Cleveland Fed President, Loretta Mester, stated on Wednesday that the current interest-rate policy is in a "good place" and has flexibility to move in any direction depending on how the economy develops. Speaking at Loyola University Chicago, Mester emphasized the importance of monetary policy being adaptable to unexpected changes if they were to occur. She stated, "monetary policy will need to be nimble and respond appropriately to the evolving outlook and to the risks to achieving both parts of our dual mandate. I believe the current level of the funds rate positions us well to do that."
Traders in derivative markets are anticipating that the Federal Reserve will maintain steady rates at their next meeting on Dec. 12-13. Mester's comments align well with these market expectations.
Looking ahead, the market is also predicting rate cuts for next year. Consequently, the 10-year Treasury yield has declined to 4.29%.
During her speech, Mester did not explicitly address the possibility of rate cuts. Instead, she emphasized that the decision on whether the fed funds rate should be increased or remain restrictive depends on how the economy performs, changes in risks, and progress made towards achieving both price stability and maximum employment - the dual mandate goals.
It is worth noting that Mester will become a voting member of the Fed's interest-rate committee next year. However, she recently announced her decision to step down from her position when her term expires in June.
The Fed's Approach to Financial Stability
Fed Chair Jerome Powell has announced that the Federal Reserve will be conducting a comprehensive review of its interest-rate policy framework in late 2024. This review presents an opportunity for the Fed to explain its approach to setting interest rates while ensuring a stable financial system.

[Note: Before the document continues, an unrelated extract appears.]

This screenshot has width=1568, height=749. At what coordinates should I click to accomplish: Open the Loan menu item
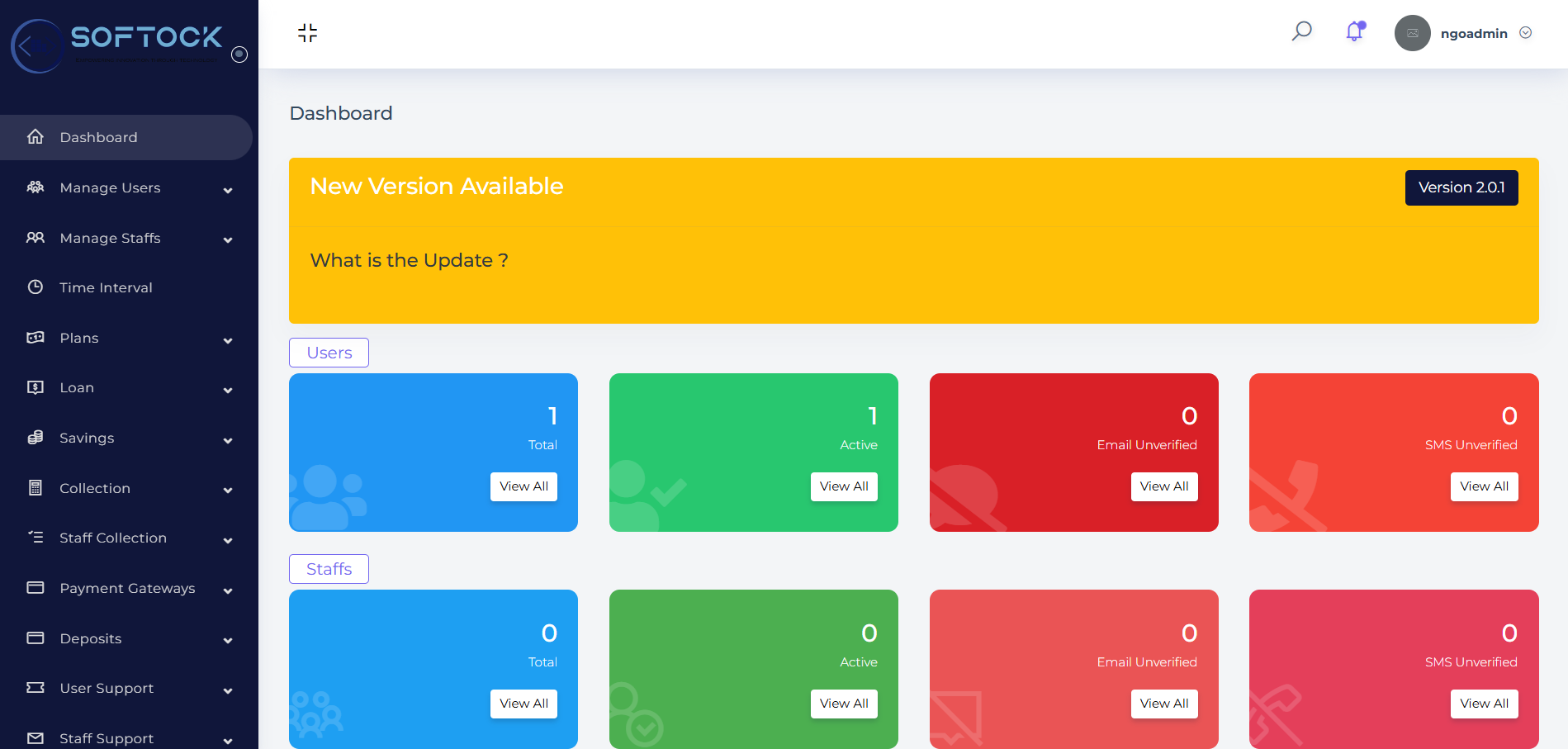pos(77,388)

Loretta Mester, an influential figure within the Fed, suggests that this review should focus on the interaction between monetary policy and financial stability policy. Mester believes that the revised framework should provide greater clarity on how the Federal Open Market Committee (FOMC) considers the potential impact of monetary policy on financial stability risks and how those risks shape their decision-making process.
Mester further argues for a redesign of the stress test conducted on the largest banks. She suggests that this test should be transformed into a more effective countercyclical capital tool. Under this new design, banks would be required to strengthen their capital buffers during periods when they are better equipped to do so.
Additionally, Mester advocates for the implementation of the countercyclical capital buffer. This buffer would compel banks to maintain higher levels of capital during periods characterized by high credit growth.
By adopting these changes, the Federal Reserve aims to enhance its ability to address financial stability concerns effectively. This proactive approach reflects their commitment to maintaining a resilient and secure financial system.